Last updated: June 2, 2026
What is a knee tap takedown?
The knee tap is a close-range takedown borrowed from wrestling and widely used in Brazilian jiu-jitsu and MMA. It happens from a tie-up rather than from a long shot across open space. Instead of diving at the legs the way a double leg does, the attacker stays chest to chest, gets the opponent leaning onto one foot, then taps the back or side of that knee so the leg folds while their own weight carries the opponent down.
What makes the move recognisable is its economy. There is no level change deep under the hips and no sprawl risk if it stalls, which is why coaches often hand it to beginners as a first reliable takedown. The same low-commitment quality keeps it in the toolbox of high-level grapplers who want to score without opening themselves up to a counter.
Georges St-Pierre is the fighter most associated with the knee tap in MMA. He leaned on it throughout his welterweight title run, using strikes to set up the clinch before tripping opponents to the mat, and his version is frequently held up as a model for how the technique looks at the elite level.
How the knee tap works
Every knee tap starts from contact. The most common entries are a collar tie, where one hand controls the neck, and an over-under clinch, where each grappler has one underhook and one overhook. From either grip, the goal is the same: getting the opponent’s weight committed to the targeted leg.
Once that leg is loaded, the hand on the same side reaches down to the back or outside of the knee. The hand does not need to pull hard. It blocks the joint from straightening or stepping while the upper-body control drives the opponent over that fixed point. The leg cannot post, so the body falls.
It works on balance, not strength. A standing person stays upright only by constantly shuffling their feet under their centre of mass, so pin one knee in place and take that option away, and even a much heavier opponent has nowhere to go but down. This is why the technique carries over so cleanly between wrestling, jiu-jitsu, and MMA.
How the knee tap differs from similar takedowns
Most people searching for the knee tap are trying to place it next to moves that look almost identical from the clinch. The closest relative is the ankle pick, and the two get mixed up often because both target a single point on one leg from an upper-body tie.

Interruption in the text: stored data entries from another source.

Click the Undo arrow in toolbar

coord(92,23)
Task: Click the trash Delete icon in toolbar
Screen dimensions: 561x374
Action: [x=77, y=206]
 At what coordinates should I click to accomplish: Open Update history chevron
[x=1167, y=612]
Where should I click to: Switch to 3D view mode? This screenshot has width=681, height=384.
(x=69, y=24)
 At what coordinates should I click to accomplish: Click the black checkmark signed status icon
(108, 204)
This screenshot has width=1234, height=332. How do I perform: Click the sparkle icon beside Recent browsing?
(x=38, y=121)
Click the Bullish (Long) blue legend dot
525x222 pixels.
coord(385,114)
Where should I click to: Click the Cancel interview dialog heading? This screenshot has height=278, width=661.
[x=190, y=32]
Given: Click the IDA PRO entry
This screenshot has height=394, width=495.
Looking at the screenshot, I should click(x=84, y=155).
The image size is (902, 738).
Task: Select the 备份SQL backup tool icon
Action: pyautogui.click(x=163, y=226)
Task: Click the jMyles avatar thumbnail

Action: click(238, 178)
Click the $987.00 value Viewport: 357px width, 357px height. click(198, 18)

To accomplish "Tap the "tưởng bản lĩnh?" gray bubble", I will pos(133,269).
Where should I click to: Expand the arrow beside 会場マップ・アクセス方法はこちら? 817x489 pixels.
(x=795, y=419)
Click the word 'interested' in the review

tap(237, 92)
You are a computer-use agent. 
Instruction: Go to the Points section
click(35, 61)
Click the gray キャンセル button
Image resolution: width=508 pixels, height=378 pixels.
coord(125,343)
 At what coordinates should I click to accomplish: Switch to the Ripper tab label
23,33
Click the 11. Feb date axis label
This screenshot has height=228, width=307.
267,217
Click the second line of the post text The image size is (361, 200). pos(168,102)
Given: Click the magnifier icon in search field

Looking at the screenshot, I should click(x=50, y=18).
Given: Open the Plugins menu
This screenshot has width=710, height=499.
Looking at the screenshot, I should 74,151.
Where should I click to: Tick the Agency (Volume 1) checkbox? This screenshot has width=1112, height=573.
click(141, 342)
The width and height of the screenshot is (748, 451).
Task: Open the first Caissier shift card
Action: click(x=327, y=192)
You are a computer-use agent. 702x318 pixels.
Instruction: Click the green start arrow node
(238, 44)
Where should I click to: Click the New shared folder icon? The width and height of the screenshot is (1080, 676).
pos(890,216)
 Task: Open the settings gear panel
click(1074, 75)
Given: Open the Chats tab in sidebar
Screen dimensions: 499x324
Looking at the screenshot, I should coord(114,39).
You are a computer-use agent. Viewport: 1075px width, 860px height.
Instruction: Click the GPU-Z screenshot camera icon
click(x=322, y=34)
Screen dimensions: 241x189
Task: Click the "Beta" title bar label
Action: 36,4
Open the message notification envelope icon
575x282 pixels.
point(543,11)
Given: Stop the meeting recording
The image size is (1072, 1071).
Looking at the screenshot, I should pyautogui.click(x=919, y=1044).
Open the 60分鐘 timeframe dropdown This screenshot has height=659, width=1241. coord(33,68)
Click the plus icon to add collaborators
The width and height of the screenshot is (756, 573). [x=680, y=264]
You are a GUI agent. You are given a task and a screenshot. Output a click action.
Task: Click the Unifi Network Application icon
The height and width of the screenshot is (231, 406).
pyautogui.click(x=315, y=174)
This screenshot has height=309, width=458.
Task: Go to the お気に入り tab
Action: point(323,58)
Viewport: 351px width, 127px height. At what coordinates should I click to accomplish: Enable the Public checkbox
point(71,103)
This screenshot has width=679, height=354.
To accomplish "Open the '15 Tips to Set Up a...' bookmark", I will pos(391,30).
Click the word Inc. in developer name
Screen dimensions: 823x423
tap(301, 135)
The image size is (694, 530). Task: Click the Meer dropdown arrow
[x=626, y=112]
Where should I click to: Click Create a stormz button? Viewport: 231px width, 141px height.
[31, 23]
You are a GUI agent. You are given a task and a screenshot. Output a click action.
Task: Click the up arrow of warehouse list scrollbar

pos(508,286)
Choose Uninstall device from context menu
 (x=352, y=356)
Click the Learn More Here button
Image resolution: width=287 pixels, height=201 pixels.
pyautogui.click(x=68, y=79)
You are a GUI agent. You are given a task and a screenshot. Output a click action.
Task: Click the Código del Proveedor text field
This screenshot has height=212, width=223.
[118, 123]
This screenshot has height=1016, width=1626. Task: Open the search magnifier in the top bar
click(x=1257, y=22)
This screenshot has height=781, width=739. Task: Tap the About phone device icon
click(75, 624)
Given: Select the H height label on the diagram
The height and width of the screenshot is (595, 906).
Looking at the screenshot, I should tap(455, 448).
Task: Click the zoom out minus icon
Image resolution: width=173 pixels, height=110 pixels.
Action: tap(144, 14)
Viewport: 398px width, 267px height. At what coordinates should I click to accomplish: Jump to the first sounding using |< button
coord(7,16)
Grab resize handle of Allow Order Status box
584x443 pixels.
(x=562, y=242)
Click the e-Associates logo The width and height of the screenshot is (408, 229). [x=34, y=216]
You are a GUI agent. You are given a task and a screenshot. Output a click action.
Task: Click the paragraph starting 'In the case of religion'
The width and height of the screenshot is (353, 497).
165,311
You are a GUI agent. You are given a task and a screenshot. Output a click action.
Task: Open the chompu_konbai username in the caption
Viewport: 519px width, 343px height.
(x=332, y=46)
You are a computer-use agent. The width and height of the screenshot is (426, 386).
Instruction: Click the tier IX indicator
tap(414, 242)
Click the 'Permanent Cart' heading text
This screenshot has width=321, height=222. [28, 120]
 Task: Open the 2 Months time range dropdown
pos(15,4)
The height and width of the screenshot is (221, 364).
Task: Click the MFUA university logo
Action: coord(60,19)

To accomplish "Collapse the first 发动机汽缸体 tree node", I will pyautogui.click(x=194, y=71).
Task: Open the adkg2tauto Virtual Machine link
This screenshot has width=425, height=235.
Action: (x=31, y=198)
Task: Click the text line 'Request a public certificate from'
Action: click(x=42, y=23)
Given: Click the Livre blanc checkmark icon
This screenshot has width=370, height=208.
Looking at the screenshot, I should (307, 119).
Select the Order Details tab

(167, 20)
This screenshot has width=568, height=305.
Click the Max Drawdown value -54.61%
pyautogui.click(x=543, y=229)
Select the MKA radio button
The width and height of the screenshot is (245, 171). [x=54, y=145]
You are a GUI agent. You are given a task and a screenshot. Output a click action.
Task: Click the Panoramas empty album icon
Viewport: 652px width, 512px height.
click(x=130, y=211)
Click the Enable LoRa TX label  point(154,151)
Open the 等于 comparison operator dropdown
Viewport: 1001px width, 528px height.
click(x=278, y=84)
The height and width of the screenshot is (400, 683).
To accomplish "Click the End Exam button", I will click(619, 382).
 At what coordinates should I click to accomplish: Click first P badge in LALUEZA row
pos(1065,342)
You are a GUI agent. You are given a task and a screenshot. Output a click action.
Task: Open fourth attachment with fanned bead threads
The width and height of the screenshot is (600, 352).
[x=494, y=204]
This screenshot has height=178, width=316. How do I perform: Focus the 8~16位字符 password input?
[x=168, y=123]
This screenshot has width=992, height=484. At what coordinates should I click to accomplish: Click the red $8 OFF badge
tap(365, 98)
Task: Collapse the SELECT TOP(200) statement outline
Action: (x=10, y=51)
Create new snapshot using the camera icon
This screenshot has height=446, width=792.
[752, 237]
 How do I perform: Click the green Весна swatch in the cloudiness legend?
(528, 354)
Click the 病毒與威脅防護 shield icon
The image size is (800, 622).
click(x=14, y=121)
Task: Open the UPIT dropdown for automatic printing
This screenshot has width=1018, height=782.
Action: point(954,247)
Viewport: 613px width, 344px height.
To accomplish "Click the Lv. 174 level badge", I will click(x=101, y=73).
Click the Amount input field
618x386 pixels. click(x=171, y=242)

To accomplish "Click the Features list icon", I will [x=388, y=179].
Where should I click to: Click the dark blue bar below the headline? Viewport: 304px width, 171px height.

| Takedown | What it attacks | Typical entry | Key difference |
|---|---|---|---|
| Knee tap | Back or side of the knee | Collar tie or over-under clinch | Stays upright, drives the opponent over a blocked knee |
| Ankle pick | The ankle or heel | Collar tie, often with a level change | Drops lower and pulls the foot out from under the opponent |
| Double leg | Both legs at the thigh | Penetration step from range | Needs a committed shot and a deeper level change |
| Single leg | One leg at the thigh or knee | Penetration step or clinch | Lifts or runs the leg rather than folding the knee |
The pattern across that table is depth. A knee tap is the shallowest of the group, which is what gives it the low risk and quick recovery that beginners and cautious competitors both value.
Where the knee tap shows up
In wrestling, the knee tap lives in the same family as other leg attacks, and leg attacks dominate scoring. One catalog of NCAA Division I national finals found that single legs, double legs, and ankle picks together account for roughly 70 percent of scoring takedowns at the lighter weight classes, according to Fight Encyclopedia. The knee tap fits this group as a low-commitment finish from the clinch.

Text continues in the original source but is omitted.